PROBLEM TO WORK ON: Scan the records beneath this line for the line holding "Visa Bac+5 (157, 2223)" and the line holding "MSc Fintech & Digital Banking (290, 2295)", then transcribe exactly those two and all lines between.
++++ INPUT DATA ++++
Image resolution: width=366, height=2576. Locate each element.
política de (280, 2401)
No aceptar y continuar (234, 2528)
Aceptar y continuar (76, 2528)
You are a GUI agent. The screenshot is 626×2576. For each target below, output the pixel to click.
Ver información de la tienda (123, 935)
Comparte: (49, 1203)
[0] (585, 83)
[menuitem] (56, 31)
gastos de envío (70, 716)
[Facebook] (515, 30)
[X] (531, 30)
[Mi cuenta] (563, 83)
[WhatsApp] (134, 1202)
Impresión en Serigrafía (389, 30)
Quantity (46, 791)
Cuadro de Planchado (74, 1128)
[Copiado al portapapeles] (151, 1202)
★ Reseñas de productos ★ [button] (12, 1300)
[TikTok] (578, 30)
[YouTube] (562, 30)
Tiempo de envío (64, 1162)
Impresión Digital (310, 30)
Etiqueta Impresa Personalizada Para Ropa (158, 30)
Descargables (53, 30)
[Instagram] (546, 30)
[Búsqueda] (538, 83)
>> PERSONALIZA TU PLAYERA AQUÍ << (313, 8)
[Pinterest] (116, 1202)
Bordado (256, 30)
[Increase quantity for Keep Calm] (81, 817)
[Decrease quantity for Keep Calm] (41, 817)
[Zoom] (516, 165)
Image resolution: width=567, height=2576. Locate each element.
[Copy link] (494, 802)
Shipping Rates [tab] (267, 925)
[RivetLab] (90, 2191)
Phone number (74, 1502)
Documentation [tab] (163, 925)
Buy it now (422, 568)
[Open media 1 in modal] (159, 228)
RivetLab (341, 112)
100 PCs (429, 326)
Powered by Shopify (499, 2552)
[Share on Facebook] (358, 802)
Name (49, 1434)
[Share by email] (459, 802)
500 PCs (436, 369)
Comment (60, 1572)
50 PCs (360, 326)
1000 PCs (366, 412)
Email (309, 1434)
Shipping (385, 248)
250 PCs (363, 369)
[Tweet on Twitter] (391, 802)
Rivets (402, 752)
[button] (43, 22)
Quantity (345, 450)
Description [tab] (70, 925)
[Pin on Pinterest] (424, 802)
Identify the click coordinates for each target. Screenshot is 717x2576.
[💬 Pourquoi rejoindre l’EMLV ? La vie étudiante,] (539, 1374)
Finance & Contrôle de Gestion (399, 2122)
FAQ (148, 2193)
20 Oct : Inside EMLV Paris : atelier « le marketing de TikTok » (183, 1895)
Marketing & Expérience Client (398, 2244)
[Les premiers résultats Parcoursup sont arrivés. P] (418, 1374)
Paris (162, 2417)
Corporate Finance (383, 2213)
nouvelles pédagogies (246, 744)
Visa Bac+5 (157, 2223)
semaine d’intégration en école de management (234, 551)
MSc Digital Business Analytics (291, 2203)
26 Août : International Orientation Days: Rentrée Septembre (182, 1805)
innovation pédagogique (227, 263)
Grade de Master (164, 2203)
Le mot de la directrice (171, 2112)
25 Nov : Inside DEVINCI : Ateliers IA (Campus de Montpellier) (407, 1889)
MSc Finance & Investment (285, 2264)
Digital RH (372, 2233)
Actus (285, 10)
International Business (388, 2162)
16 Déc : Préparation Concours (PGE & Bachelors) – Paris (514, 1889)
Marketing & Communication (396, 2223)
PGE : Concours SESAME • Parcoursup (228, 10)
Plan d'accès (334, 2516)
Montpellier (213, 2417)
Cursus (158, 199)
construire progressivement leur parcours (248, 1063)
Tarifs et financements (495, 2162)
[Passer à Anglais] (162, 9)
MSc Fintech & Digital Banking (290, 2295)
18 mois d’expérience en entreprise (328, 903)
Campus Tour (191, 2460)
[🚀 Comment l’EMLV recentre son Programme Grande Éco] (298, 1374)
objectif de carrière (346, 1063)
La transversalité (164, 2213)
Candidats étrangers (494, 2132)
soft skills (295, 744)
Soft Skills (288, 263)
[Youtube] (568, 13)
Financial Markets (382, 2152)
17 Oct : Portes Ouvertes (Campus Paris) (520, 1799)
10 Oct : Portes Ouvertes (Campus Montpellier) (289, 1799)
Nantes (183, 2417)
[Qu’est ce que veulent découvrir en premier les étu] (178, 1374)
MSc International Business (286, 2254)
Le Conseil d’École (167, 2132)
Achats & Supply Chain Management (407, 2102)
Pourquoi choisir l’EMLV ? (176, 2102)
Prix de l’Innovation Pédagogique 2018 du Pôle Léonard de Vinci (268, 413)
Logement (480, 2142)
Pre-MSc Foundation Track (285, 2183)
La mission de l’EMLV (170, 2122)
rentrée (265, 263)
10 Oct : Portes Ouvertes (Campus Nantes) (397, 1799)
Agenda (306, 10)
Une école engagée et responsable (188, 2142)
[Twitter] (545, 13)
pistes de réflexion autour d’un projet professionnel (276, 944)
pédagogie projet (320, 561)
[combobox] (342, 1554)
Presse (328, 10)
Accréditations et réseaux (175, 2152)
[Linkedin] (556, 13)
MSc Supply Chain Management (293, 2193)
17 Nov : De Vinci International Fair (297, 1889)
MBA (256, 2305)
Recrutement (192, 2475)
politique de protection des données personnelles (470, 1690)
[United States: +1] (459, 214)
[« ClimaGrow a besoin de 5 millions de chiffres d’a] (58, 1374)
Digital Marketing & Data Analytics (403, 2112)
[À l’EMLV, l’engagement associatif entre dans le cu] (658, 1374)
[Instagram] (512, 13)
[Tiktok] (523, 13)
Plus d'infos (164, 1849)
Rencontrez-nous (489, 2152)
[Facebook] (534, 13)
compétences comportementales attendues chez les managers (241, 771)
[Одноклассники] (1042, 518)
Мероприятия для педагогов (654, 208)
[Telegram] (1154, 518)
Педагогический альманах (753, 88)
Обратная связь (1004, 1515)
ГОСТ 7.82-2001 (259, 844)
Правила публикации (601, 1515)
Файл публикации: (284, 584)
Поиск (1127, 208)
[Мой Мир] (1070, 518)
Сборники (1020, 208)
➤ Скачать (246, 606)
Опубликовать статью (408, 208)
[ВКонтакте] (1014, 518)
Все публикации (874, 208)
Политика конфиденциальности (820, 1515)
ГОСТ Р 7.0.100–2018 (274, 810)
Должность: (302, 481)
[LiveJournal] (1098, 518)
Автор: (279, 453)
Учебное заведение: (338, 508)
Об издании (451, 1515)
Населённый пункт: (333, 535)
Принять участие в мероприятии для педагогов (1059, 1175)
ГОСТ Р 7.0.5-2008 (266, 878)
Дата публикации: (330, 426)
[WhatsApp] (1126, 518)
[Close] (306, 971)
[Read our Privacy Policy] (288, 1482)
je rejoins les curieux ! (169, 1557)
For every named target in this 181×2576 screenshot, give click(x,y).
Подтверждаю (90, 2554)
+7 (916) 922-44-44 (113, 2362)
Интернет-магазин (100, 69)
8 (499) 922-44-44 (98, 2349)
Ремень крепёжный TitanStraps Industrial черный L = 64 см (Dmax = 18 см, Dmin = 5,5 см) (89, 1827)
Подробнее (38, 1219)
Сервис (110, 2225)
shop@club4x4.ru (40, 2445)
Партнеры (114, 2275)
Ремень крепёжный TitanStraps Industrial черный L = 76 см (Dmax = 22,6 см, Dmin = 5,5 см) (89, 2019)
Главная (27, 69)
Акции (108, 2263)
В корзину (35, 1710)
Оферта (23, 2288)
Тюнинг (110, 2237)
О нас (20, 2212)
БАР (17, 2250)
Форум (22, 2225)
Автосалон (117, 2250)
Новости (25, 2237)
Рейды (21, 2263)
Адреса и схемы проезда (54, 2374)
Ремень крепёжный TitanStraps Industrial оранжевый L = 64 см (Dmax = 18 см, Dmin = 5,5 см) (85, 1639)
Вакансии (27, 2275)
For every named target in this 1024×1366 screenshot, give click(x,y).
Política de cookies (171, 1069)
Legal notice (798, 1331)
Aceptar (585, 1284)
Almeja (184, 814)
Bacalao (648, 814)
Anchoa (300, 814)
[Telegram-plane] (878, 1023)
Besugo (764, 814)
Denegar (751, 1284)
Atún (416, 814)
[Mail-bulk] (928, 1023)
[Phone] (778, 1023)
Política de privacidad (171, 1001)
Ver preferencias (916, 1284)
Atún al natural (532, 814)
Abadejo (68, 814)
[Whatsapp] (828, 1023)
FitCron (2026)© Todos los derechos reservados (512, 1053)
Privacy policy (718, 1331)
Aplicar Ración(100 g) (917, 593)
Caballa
++++
SOLUTION:
Visa Bac+5 (157, 2223)
semaine d’intégration en école de management (234, 551)
MSc Digital Business Analytics (291, 2203)
26 Août : International Orientation Days: Rentrée Septembre (182, 1805)
innovation pédagogique (227, 263)
Grade de Master (164, 2203)
Le mot de la directrice (171, 2112)
25 Nov : Inside DEVINCI : Ateliers IA (Campus de Montpellier) (407, 1889)
MSc Finance & Investment (285, 2264)
Digital RH (372, 2233)
Actus (285, 10)
International Business (388, 2162)
16 Déc : Préparation Concours (PGE & Bachelors) – Paris (514, 1889)
Marketing & Communication (396, 2223)
PGE : Concours SESAME • Parcoursup (228, 10)
Plan d'accès (334, 2516)
Montpellier (213, 2417)
Cursus (158, 199)
construire progressivement leur parcours (248, 1063)
Tarifs et financements (495, 2162)
[Passer à Anglais] (162, 9)
MSc Fintech & Digital Banking (290, 2295)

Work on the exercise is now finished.